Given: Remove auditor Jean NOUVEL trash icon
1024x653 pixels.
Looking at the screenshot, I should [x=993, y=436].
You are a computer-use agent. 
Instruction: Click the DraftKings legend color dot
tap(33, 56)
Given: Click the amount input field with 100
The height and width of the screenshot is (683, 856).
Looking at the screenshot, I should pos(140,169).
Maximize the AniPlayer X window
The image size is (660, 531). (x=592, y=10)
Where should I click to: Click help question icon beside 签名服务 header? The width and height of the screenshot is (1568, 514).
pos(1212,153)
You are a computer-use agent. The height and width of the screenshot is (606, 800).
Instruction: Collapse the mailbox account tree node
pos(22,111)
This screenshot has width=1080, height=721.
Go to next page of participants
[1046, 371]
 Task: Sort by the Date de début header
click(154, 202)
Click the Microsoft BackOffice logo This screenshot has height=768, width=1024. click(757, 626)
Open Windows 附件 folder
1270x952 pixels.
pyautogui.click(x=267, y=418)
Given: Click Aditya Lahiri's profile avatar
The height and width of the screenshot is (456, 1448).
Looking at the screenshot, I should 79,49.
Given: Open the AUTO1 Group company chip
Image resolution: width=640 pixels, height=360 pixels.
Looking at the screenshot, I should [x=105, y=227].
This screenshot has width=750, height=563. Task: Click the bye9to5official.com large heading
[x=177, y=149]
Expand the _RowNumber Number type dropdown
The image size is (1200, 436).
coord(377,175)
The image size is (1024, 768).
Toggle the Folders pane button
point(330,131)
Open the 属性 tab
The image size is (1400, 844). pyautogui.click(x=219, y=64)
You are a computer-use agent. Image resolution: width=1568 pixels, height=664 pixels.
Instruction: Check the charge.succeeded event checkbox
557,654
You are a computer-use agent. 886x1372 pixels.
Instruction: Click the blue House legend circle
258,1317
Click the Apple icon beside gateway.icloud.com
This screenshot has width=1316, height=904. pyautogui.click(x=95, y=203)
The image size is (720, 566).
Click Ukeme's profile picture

****

**Goal of the exercise**.
Set down the listing above in its entirety, exactly as written.

**Exercise result**.
Given: Remove auditor Jean NOUVEL trash icon
1024x653 pixels.
Looking at the screenshot, I should [x=993, y=436].
You are a computer-use agent. 
Instruction: Click the DraftKings legend color dot
tap(33, 56)
Given: Click the amount input field with 100
The height and width of the screenshot is (683, 856).
Looking at the screenshot, I should pos(140,169).
Maximize the AniPlayer X window
The image size is (660, 531). (x=592, y=10)
Where should I click to: Click help question icon beside 签名服务 header? The width and height of the screenshot is (1568, 514).
pos(1212,153)
You are a computer-use agent. The height and width of the screenshot is (606, 800).
Instruction: Collapse the mailbox account tree node
pos(22,111)
This screenshot has width=1080, height=721.
Go to next page of participants
[1046, 371]
 Task: Sort by the Date de début header
click(154, 202)
Click the Microsoft BackOffice logo This screenshot has height=768, width=1024. click(757, 626)
Open Windows 附件 folder
1270x952 pixels.
pyautogui.click(x=267, y=418)
Given: Click Aditya Lahiri's profile avatar
The height and width of the screenshot is (456, 1448).
Looking at the screenshot, I should 79,49.
Given: Open the AUTO1 Group company chip
Image resolution: width=640 pixels, height=360 pixels.
Looking at the screenshot, I should [x=105, y=227].
This screenshot has width=750, height=563. Task: Click the bye9to5official.com large heading
[x=177, y=149]
Expand the _RowNumber Number type dropdown
The image size is (1200, 436).
coord(377,175)
The image size is (1024, 768).
Toggle the Folders pane button
point(330,131)
Open the 属性 tab
The image size is (1400, 844). pyautogui.click(x=219, y=64)
You are a computer-use agent. Image resolution: width=1568 pixels, height=664 pixels.
Instruction: Check the charge.succeeded event checkbox
557,654
You are a computer-use agent. 886x1372 pixels.
Instruction: Click the blue House legend circle
258,1317
Click the Apple icon beside gateway.icloud.com
This screenshot has width=1316, height=904. pyautogui.click(x=95, y=203)
The image size is (720, 566).
Click Ukeme's profile picture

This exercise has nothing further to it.